Collected data
Segment Open
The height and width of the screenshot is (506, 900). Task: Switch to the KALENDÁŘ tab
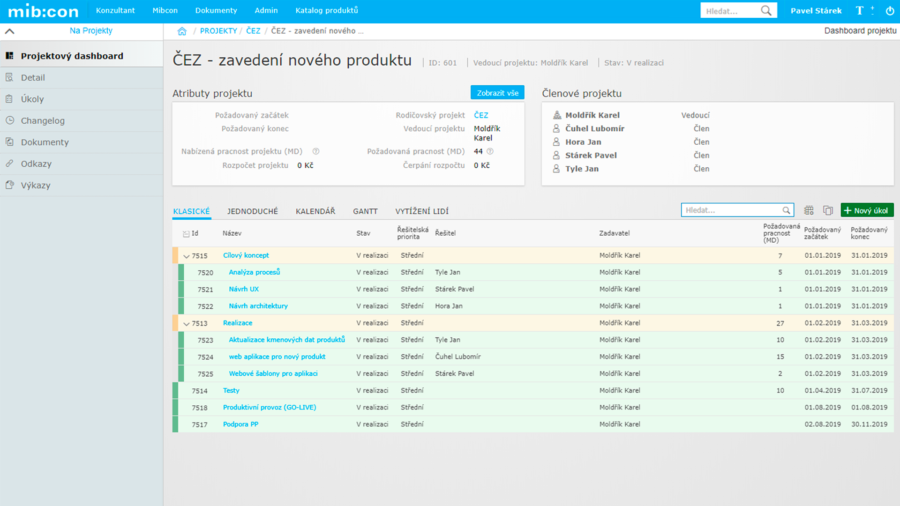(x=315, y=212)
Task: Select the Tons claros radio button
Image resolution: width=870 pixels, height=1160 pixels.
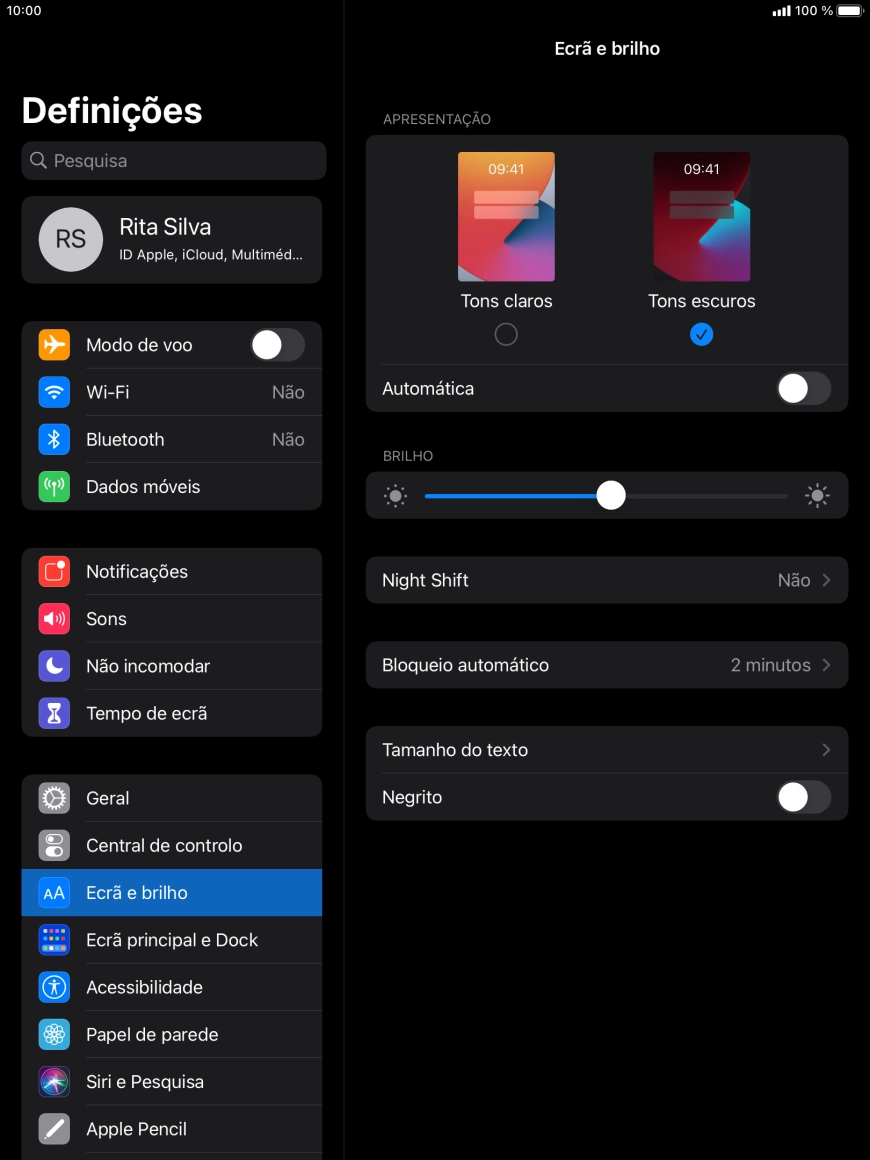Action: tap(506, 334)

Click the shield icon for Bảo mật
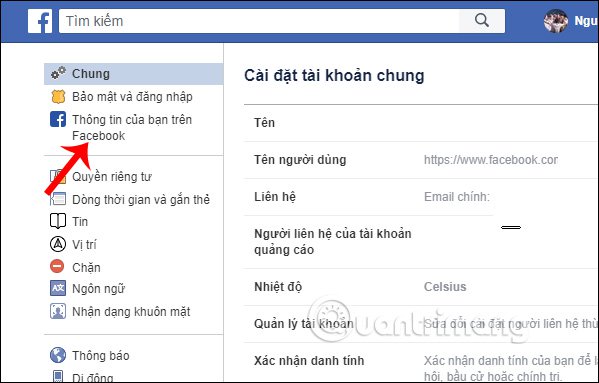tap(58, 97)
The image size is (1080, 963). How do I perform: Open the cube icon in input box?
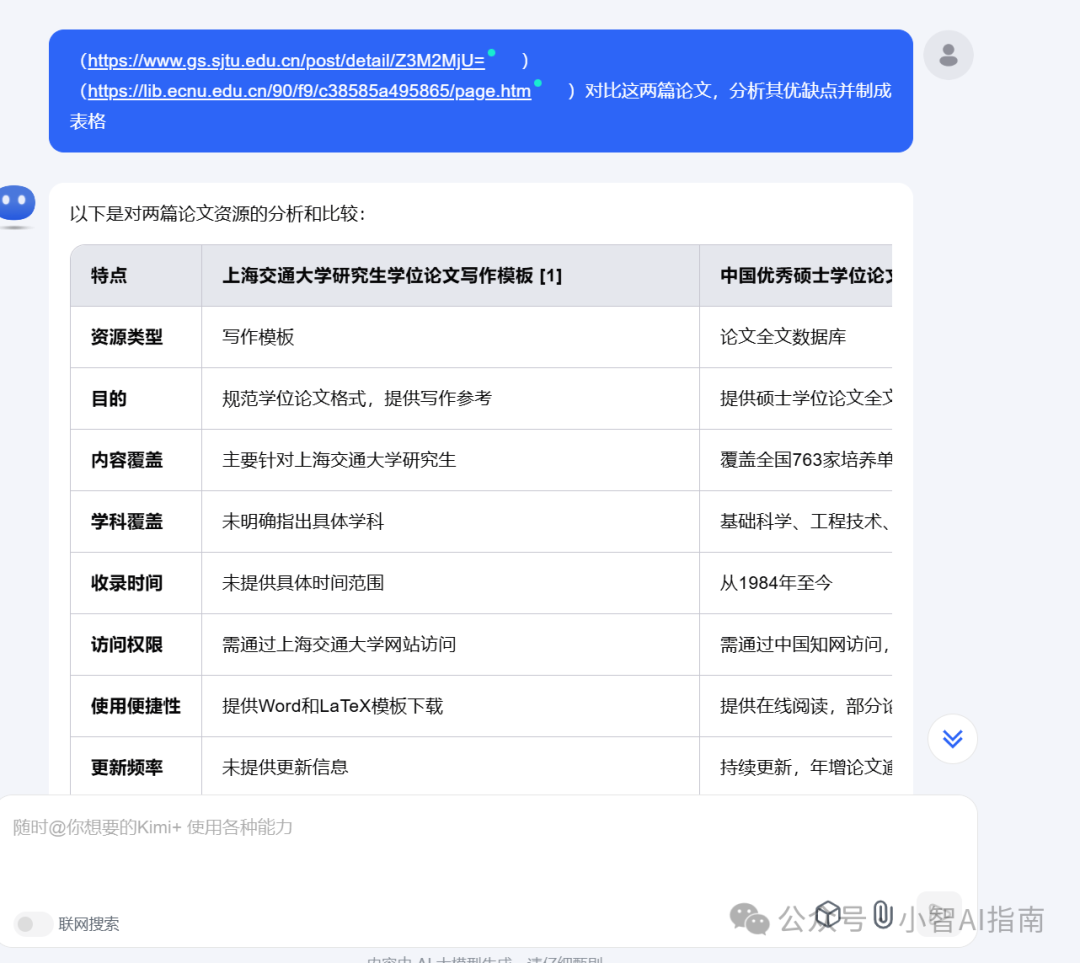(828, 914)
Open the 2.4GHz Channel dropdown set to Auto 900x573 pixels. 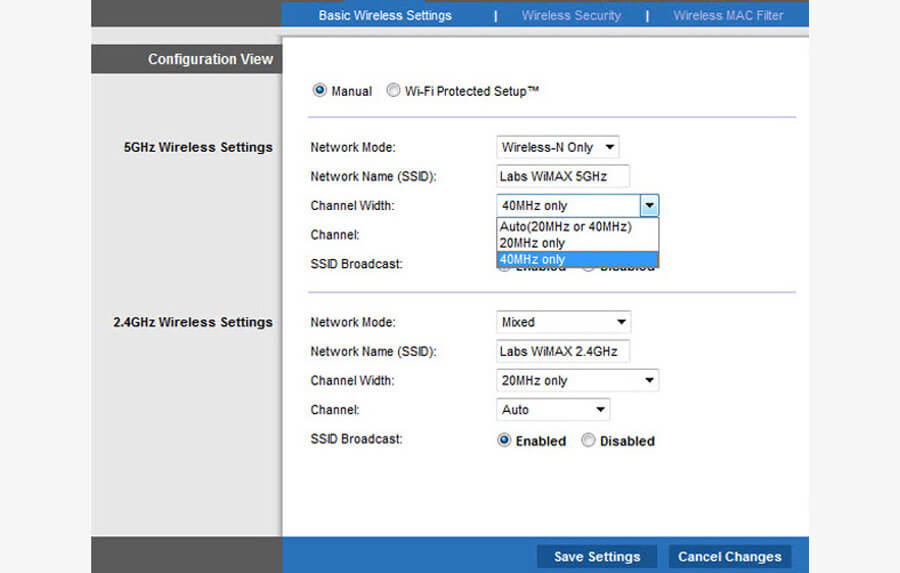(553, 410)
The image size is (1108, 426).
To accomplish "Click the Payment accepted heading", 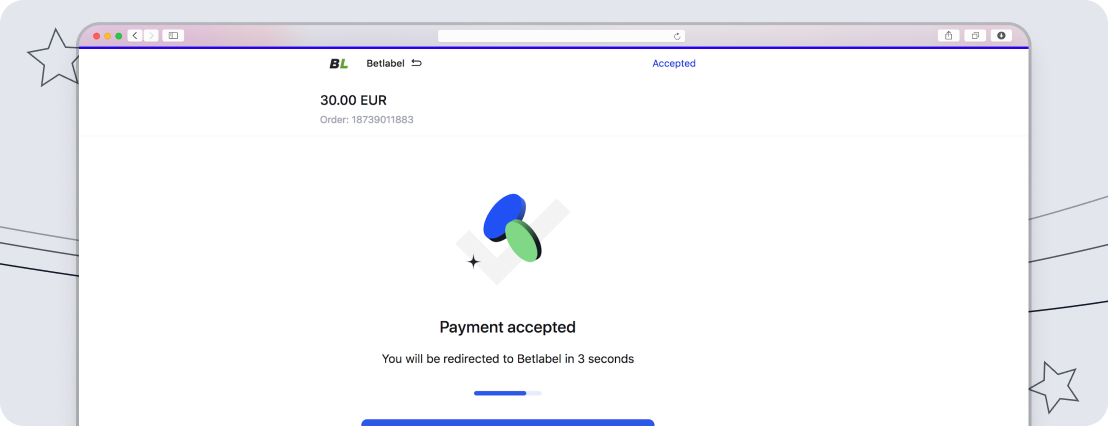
Segment Closed
The answer must consist of the line containing "The image size is (1108, 426)." and every line after it through the end of the records, retyped exactly, with all pictures left out.

The image size is (1108, 426).
To accomplish "Click the Payment accepted heading", 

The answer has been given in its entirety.